=== ЗАДАНИЯ УПРАЖНЕНИЯ ===
A – Перечислите требования, которые Ленин, согласно тексту о Ленине, выдвигал как непременные условия заключения мира.
B – Напишите продолжение текста о Ленине, начиная сразу после его последнего предложения.

Нет сомнения, что Горький — громадный художественный талант, который принес и принесет много пользы всемирному пролетарскому движению.
Но зачем же Горькому браться за политику?
На мой взгляд, письмо Горького выражает чрезвычайно распространенные предрассудки не только мелкой буржуазии, но и части находящихся под ее влиянием рабочих. Все силы нашей партии, все усилия сознательных рабочих должны быть направлены на упорную, настойчивую, всестороннюю борьбу с этими предрассудками.
Царское правительство начало и вело данную, настоящую, войну как империалистскую, грабительскую, разбойничью войну, чтобы грабить и душить слабые народы. Правительство Гучковых и Милюковых есть помещичье и капиталистическое правительство, которое вынуждено продолжать и хочет продолжать именно такую самую войну. Обращаться к этому правительству с предложением заключить демократический мир — все равно, что обращаться к содержателям публичных домов с проповедью добродетели».
Далее он излагает собственный вариант прекращения войны. Первое, что сделали бы Советы рабочих депутатов, приди они к власти, это предложили бы тотчас заключить перемирие между всеми воюющими странами. Ленин формулирует и условия заключения мира, которые скорее всего были бы невыполнимы и диктовались только его собственными политическими соображениями. Ленин выдвигал как непременные требования, например, такие: освобождение колоний; свержение без промедления буржуазных правительств, поскольку ничего хорошего ожидать от этих правительств не приходилось; опубликование тайных договоров; аннулирование военных долгов.
Дух захватывает, когда читаешь эти строки. Ну и масштабы, ну и размах! Мало того, что должна быть закончена война и установлен мир; Ленину этого мало. Перешагивая границы возможного, он идет дальше, к немедленному освобождению колоний и свержению всех существующих правительств. В лихорадочном мозгу Ленина политические процессы, которые обычно развиваются в течение десятилетий, даже веков, должны состояться: за какие-то две-три недели.

=== ФРАГМЕНТ ДАННЫХ ===
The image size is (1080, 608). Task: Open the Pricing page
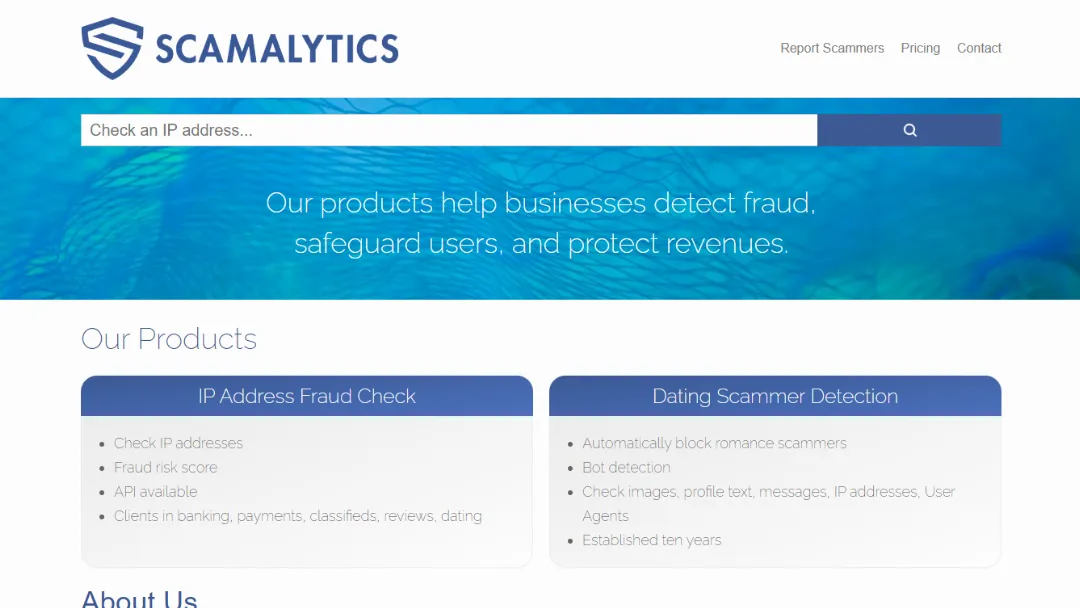coord(920,48)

=== ОТВЕТЫ ПО ЗАДАНИЯМ ===
A – Освобождение колоний; свержение без промедления буржуазных правительств; опубликование тайных договоров; аннулирование военных долгов.

B –
Отчетливо нигилистический характер ленинских воззрений еще никогда так ярко не проявлялся, как в этом четвертом «Письме из далека». В нем всего в нескольких строках он набрасывает план мировой революции, при этом не делая никаких попыток его осмыслить, взвесить все «за» и «против», попытаться разобраться в его последствиях. Он раздает приказы, как командующий парадом на прусском плацу. А между тем эти приказы могут иметь печальные последствия, и не только для России. Будет сотрясаться весь мир. Но все уже решено, причем бесповоротно. Итак, сначала Советы рабочих депутатов возьмут власть; с войной будет покончено; свершится мировая революция. Из всего этого следовало, что за прошедшие пятнадцать лет его теория революции ничуть не изменилась. Он остался ей верен. Вот что он тогда писал: «История поставила перед нами ближайшую задачу, которая является наиболее революционной из всех ближайших задач пролетариата какой бы то ни было другой страны. Осуществление этой задачи… сделало бы русский пролетариат авангардом международного революционного пролетариата».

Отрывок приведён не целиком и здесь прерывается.